You can still configure apiVersion and useDeploymentBasedUrls directly. For example, set useDeploymentBasedUrls: false to use the Azure v1 URL shape with the chat model constructor; the gateway defaults apiVersion to "v1" for that route. Passing apiVersion: "v1" by itself keeps the existing deployment-based URL default for compatibility.

Do not combine useResponsesAPI: true with useDeploymentBasedUrls: true; the gateway rejects that configuration because Responses API support uses the Azure v1 route.

Use apiVersion: "v1" for the GA v1 route. Microsoft currently exposes preview v1 features through feature-specific headers, such as "aoai-evals": "preview", or through preview/alpha API paths. The gateway still accepts apiVersion: "preview" with useDeploymentBasedUrls: false for Azure provider configurations that require the preview query value. Date-based API versions are only for the legacy deployment-based route, so the gateway rejects them when useResponsesAPI is true or useDeploymentBasedUrls is false.

The same API key and Microsoft Entra ID authentication modes work with the v1 route.

Azure Responses WebSocket transport
Direct link to Azure Responses WebSocket transport

Azure OpenAI also supports WebSocket mode on the Responses API. Use it for agent or tool loops with many model-tool round trips. Keep the standard HTTP transport for single-shot requests and short conversations.

WebSocket transport requires useResponsesAPI: true, because Azure exposes it on the v1 Responses path. Then opt in per stream request with providerOptions.azure.transport: "websocket".

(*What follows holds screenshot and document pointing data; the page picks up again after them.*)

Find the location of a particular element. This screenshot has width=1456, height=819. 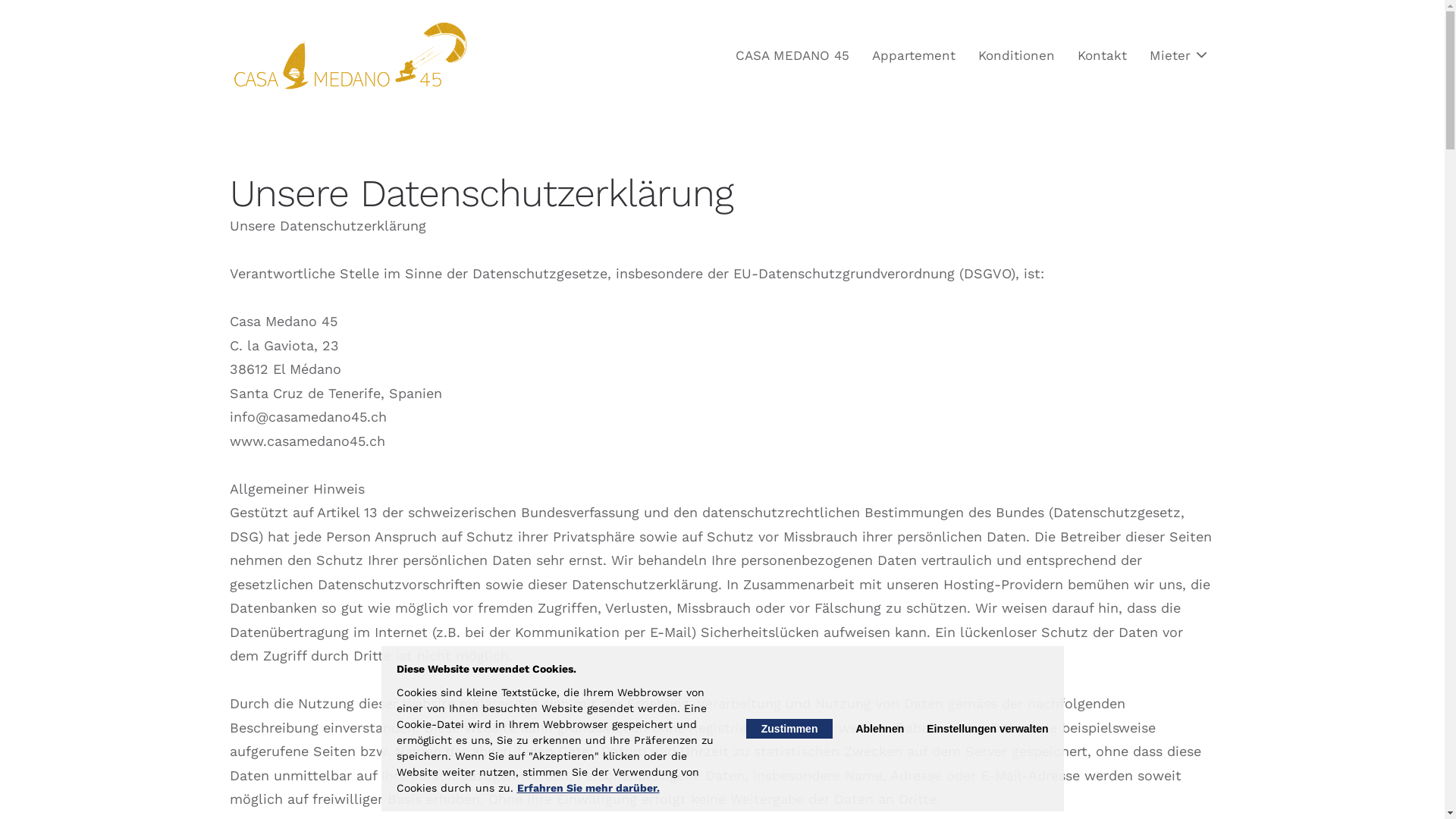

'Ablehnen' is located at coordinates (880, 727).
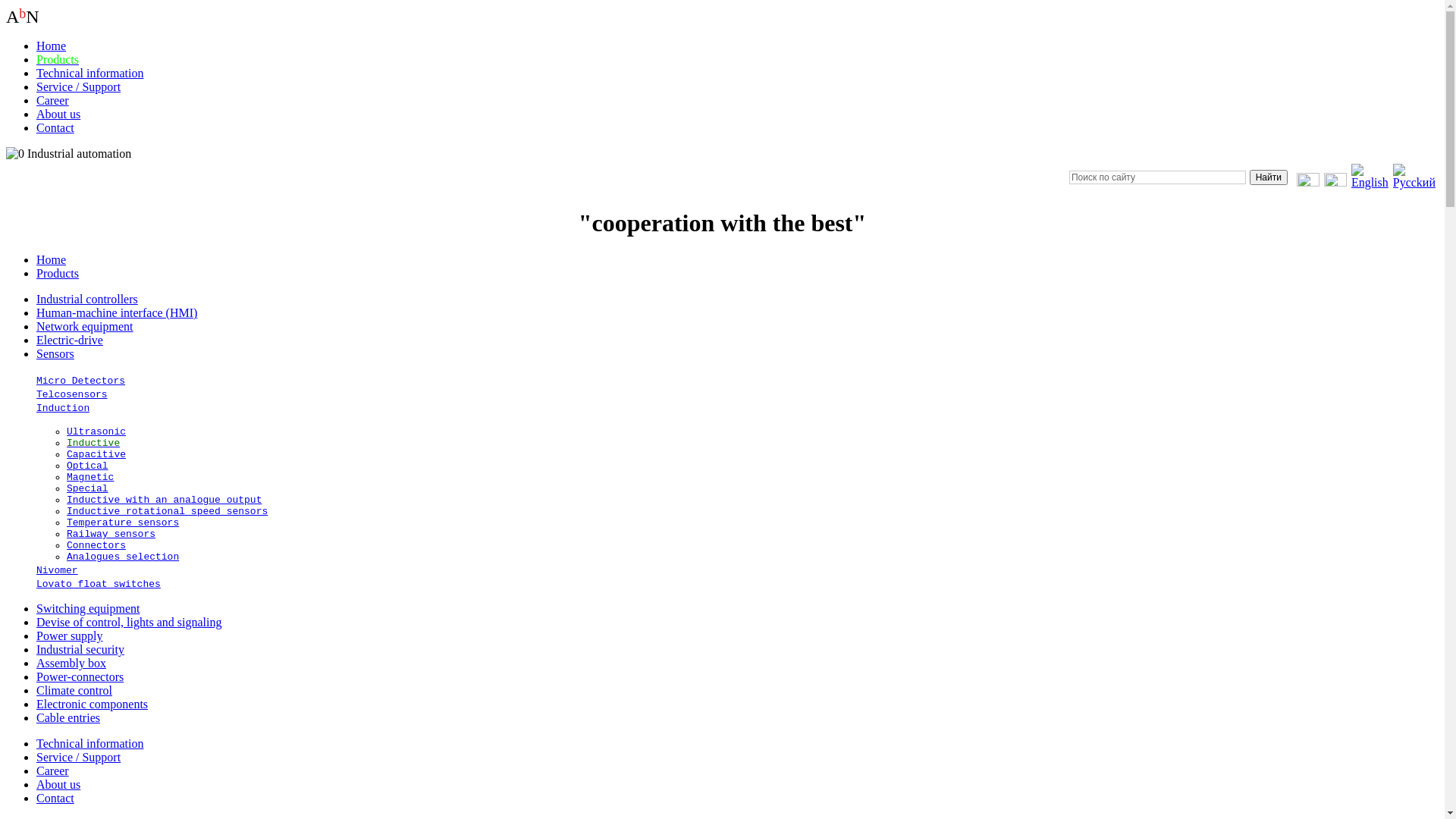 Image resolution: width=1456 pixels, height=819 pixels. I want to click on 'Power-connectors', so click(79, 676).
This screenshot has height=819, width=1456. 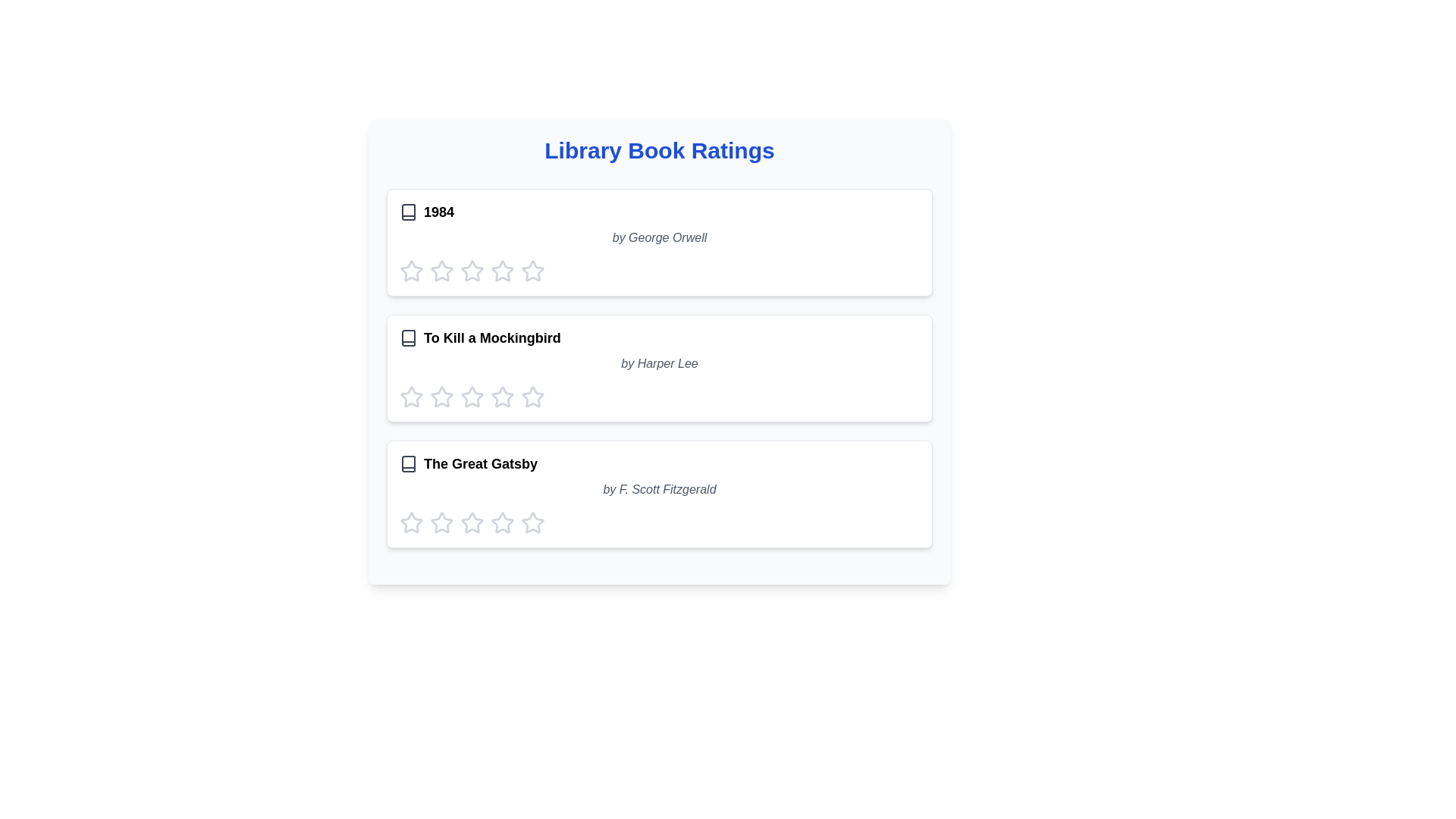 What do you see at coordinates (441, 270) in the screenshot?
I see `the first star-shaped rating icon filled with gray color in the rating section for the book '1984' by George Orwell to rate it with one star` at bounding box center [441, 270].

import { Agent } from "@mastra/core/agent";

const agent = new Agent({
id: "azure-ws-agent",
name: "Azure WebSocket Agent",
instructions: "Use tools when they are useful.",
model: "azure-openai/my-gpt-5-4-deployment",
});

const stream = await agent.stream("Find and improve the slow function.", {
providerOptions: {
azure: {
transport: "websocket",
store: false,
websocket: {
closeOnFinish: false,
},
},
},
});

for await (const chunk of stream.textStream) {
process.stdout.write(chunk);
}

stream.transport?.close();

Set closeOnFinish: false when you want to keep the socket open across follow-up turns. Azure keeps one response chain in connection-local memory, so continuing from the most recent previous_response_id can reduce continuation latency. The connection runs one response at a time and does not multiplex parallel runs.

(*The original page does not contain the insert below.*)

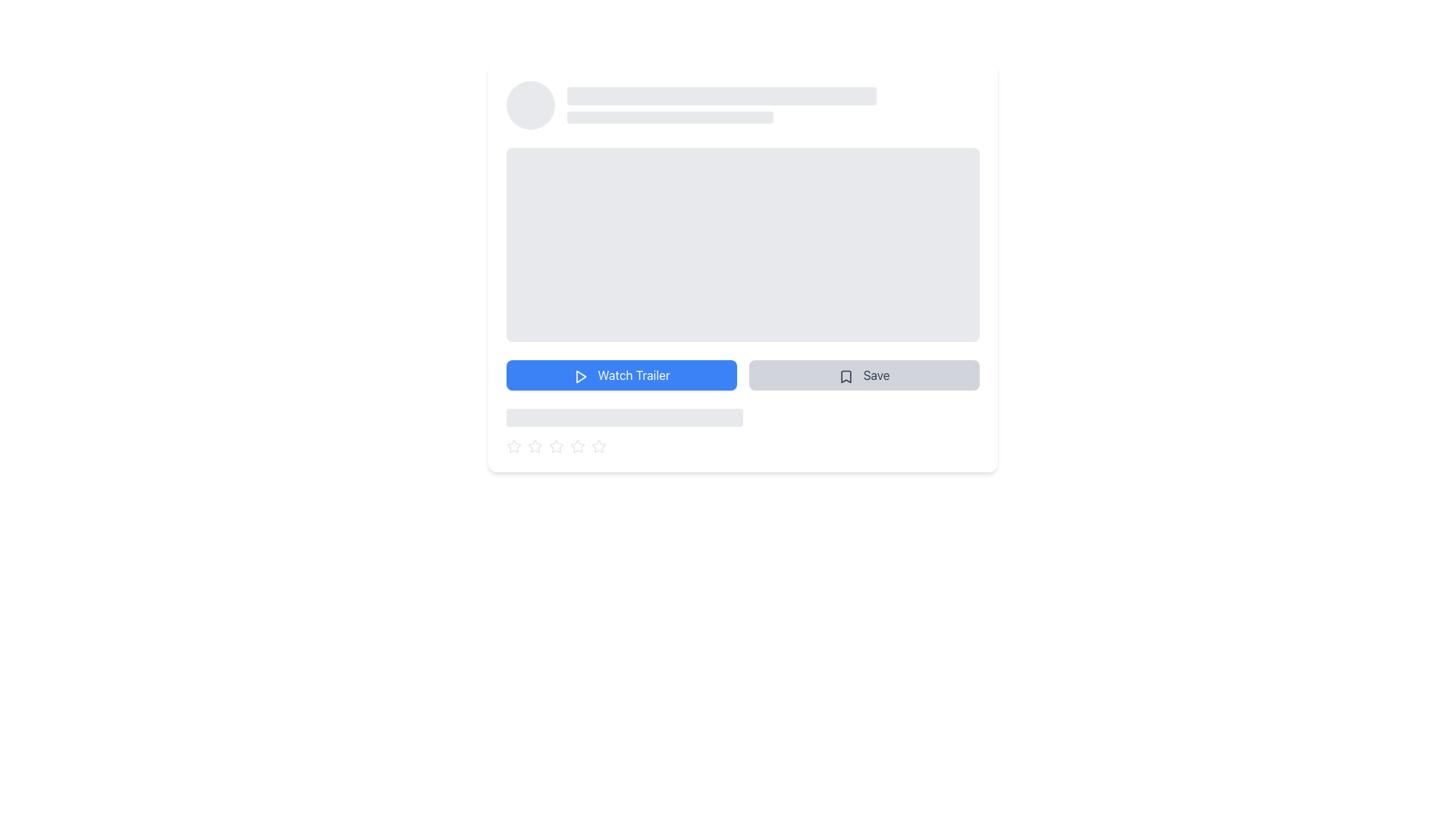 This screenshot has width=1456, height=819. Describe the element at coordinates (622, 375) in the screenshot. I see `the movie playback button located at the bottom-left of the interface` at that location.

Do not send overlapping follow-up requests with previous_response_id on the same WebSocket transport. Mastra rejects overlapping continuation requests because Azure only keeps one in-flight response per connection. Wait for the active stream to finish before continuing the response chain.

Configuration Reference
Direct link to Configuration Reference

OptionTypeRequiredDescription
resourceNamestringYesAzure OpenAI resource name
apiKeystringYes*API key from "Keys and Endpoint"
authenticationobjectNoMicrosoft Entra ID authentication
authentication.type"entraId"Yes*Authentication mode
authentication.credentialTokenCredentialYes*Azure SDK-compatible credential for entraId authentication mode
authentication.scopestringNoToken scope (default: https://cognitiveservices.azure.com/.default)
apiVersionstringNoAPI version (default: 2024-04-01-preview, or v1 when useResponsesAPI is true or useDeploymentBasedUrls is false)
useResponsesAPIbooleanNoResolve deployments through the Azure OpenAI Responses API (default: false)
useDeploymentBasedUrlsbooleanNoUse Azure deployment-based URLs (default: true, or false when useResponsesAPI is true)
deploymentsstring[]NoDeployment names for static mode
managementobjectNoManagement API credentials
management.tenantIdstringYes*Azure AD tenant ID
management.clientIdstringYes*Service Principal client ID
management.clientSecretstringYes*Service Principal secret
management.subscriptionIdstringYes*Azure subscription ID
management.resourceGroupstringYes*Resource group name

* Provide either apiKey or authentication.type: "entraId". Management fields are required if management is provided.